REQUIRED ACTION:
Rewrite the data below, replacing each occurrence of "particular element" with "specific element" and leaving all other text unchanged.

INPUT MATERIAL:
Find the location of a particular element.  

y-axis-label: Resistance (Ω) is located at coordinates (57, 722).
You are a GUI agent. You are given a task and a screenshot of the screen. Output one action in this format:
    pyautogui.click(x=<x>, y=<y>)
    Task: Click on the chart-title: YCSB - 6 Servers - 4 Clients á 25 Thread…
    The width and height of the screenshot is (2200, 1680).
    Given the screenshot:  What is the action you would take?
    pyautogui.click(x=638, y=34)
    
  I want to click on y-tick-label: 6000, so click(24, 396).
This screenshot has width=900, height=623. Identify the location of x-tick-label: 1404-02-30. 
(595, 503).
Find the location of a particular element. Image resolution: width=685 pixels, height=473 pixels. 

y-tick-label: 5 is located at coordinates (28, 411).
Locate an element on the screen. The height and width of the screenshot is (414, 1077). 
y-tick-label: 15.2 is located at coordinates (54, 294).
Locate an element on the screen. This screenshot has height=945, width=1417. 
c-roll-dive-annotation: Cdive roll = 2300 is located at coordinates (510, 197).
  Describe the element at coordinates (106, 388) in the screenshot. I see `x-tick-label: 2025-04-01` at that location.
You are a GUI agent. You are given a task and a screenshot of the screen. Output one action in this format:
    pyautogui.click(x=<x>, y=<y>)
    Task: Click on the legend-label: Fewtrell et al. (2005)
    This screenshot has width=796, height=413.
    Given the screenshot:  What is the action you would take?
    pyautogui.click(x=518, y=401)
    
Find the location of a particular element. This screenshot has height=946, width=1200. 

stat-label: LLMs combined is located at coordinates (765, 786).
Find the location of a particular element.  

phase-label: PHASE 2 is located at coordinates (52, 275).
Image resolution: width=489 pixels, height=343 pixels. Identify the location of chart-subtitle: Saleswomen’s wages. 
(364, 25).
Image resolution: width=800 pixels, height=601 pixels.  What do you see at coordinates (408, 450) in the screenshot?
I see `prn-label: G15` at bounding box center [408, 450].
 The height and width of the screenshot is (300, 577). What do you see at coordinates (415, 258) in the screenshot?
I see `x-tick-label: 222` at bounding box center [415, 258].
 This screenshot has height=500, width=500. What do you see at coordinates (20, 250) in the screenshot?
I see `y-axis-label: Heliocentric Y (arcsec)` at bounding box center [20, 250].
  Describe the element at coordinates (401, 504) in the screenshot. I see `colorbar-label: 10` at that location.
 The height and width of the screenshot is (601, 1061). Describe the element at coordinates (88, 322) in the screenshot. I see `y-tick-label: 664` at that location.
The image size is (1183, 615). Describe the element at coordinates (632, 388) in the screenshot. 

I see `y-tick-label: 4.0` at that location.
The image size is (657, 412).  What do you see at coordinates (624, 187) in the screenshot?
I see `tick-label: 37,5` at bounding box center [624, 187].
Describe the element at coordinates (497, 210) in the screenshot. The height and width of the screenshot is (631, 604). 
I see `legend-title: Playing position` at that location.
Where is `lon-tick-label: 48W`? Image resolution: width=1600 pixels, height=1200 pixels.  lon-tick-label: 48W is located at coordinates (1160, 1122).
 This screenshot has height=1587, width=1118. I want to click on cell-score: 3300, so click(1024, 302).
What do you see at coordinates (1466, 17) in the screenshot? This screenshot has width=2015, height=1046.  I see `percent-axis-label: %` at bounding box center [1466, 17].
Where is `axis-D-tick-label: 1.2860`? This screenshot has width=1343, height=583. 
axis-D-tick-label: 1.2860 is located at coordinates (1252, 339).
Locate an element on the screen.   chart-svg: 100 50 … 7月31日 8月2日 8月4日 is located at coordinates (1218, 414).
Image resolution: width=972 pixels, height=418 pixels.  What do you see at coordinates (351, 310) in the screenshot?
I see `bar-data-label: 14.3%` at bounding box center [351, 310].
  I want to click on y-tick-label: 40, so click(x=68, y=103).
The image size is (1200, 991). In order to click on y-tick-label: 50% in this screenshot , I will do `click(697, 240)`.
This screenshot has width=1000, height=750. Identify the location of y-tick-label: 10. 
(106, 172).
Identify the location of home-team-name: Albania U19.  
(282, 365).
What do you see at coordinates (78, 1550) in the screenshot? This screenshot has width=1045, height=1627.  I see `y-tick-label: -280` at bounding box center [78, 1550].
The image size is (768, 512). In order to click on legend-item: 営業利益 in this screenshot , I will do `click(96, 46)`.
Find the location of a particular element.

ANSWER TO THE PROBLEM:
Find the location of a specific element.  

y-axis-label: Resistance (Ω) is located at coordinates (57, 722).
You are a GUI agent. You are given a task and a screenshot of the screen. Output one action in this format:
    pyautogui.click(x=<x>, y=<y>)
    Task: Click on the chart-title: YCSB - 6 Servers - 4 Clients á 25 Thread…
    The width and height of the screenshot is (2200, 1680).
    Given the screenshot:  What is the action you would take?
    pyautogui.click(x=638, y=34)
    
  I want to click on y-tick-label: 6000, so click(24, 396).
This screenshot has width=900, height=623. Identify the location of x-tick-label: 1404-02-30. 
(595, 503).
Find the location of a specific element. Image resolution: width=685 pixels, height=473 pixels. 

y-tick-label: 5 is located at coordinates (28, 411).
Locate an element on the screen. The height and width of the screenshot is (414, 1077). 
y-tick-label: 15.2 is located at coordinates (54, 294).
Locate an element on the screen. This screenshot has height=945, width=1417. 
c-roll-dive-annotation: Cdive roll = 2300 is located at coordinates (510, 197).
  Describe the element at coordinates (106, 388) in the screenshot. I see `x-tick-label: 2025-04-01` at that location.
You are a GUI agent. You are given a task and a screenshot of the screen. Output one action in this format:
    pyautogui.click(x=<x>, y=<y>)
    Task: Click on the legend-label: Fewtrell et al. (2005)
    This screenshot has width=796, height=413.
    Given the screenshot:  What is the action you would take?
    pyautogui.click(x=518, y=401)
    
Find the location of a specific element. This screenshot has height=946, width=1200. 

stat-label: LLMs combined is located at coordinates (765, 786).
Find the location of a specific element.  

phase-label: PHASE 2 is located at coordinates (52, 275).
Image resolution: width=489 pixels, height=343 pixels. Identify the location of chart-subtitle: Saleswomen’s wages. 
(364, 25).
Image resolution: width=800 pixels, height=601 pixels.  What do you see at coordinates (408, 450) in the screenshot?
I see `prn-label: G15` at bounding box center [408, 450].
 The height and width of the screenshot is (300, 577). What do you see at coordinates (415, 258) in the screenshot?
I see `x-tick-label: 222` at bounding box center [415, 258].
 This screenshot has height=500, width=500. What do you see at coordinates (20, 250) in the screenshot?
I see `y-axis-label: Heliocentric Y (arcsec)` at bounding box center [20, 250].
  Describe the element at coordinates (401, 504) in the screenshot. I see `colorbar-label: 10` at that location.
 The height and width of the screenshot is (601, 1061). Describe the element at coordinates (88, 322) in the screenshot. I see `y-tick-label: 664` at that location.
The image size is (1183, 615). Describe the element at coordinates (632, 388) in the screenshot. 

I see `y-tick-label: 4.0` at that location.
The image size is (657, 412).  What do you see at coordinates (624, 187) in the screenshot?
I see `tick-label: 37,5` at bounding box center [624, 187].
Describe the element at coordinates (497, 210) in the screenshot. The height and width of the screenshot is (631, 604). 
I see `legend-title: Playing position` at that location.
Where is `lon-tick-label: 48W`? Image resolution: width=1600 pixels, height=1200 pixels.  lon-tick-label: 48W is located at coordinates (1160, 1122).
 This screenshot has height=1587, width=1118. I want to click on cell-score: 3300, so click(1024, 302).
What do you see at coordinates (1466, 17) in the screenshot? This screenshot has width=2015, height=1046.  I see `percent-axis-label: %` at bounding box center [1466, 17].
Where is `axis-D-tick-label: 1.2860`? This screenshot has width=1343, height=583. 
axis-D-tick-label: 1.2860 is located at coordinates (1252, 339).
Locate an element on the screen.   chart-svg: 100 50 … 7月31日 8月2日 8月4日 is located at coordinates (1218, 414).
Image resolution: width=972 pixels, height=418 pixels.  What do you see at coordinates (351, 310) in the screenshot?
I see `bar-data-label: 14.3%` at bounding box center [351, 310].
  I want to click on y-tick-label: 40, so click(x=68, y=103).
The image size is (1200, 991). In order to click on y-tick-label: 50% in this screenshot , I will do `click(697, 240)`.
This screenshot has width=1000, height=750. Identify the location of y-tick-label: 10. 
(106, 172).
Identify the location of home-team-name: Albania U19.  
(282, 365).
What do you see at coordinates (78, 1550) in the screenshot? This screenshot has width=1045, height=1627.  I see `y-tick-label: -280` at bounding box center [78, 1550].
The image size is (768, 512). In order to click on legend-item: 営業利益 in this screenshot , I will do `click(96, 46)`.
Find the location of a specific element.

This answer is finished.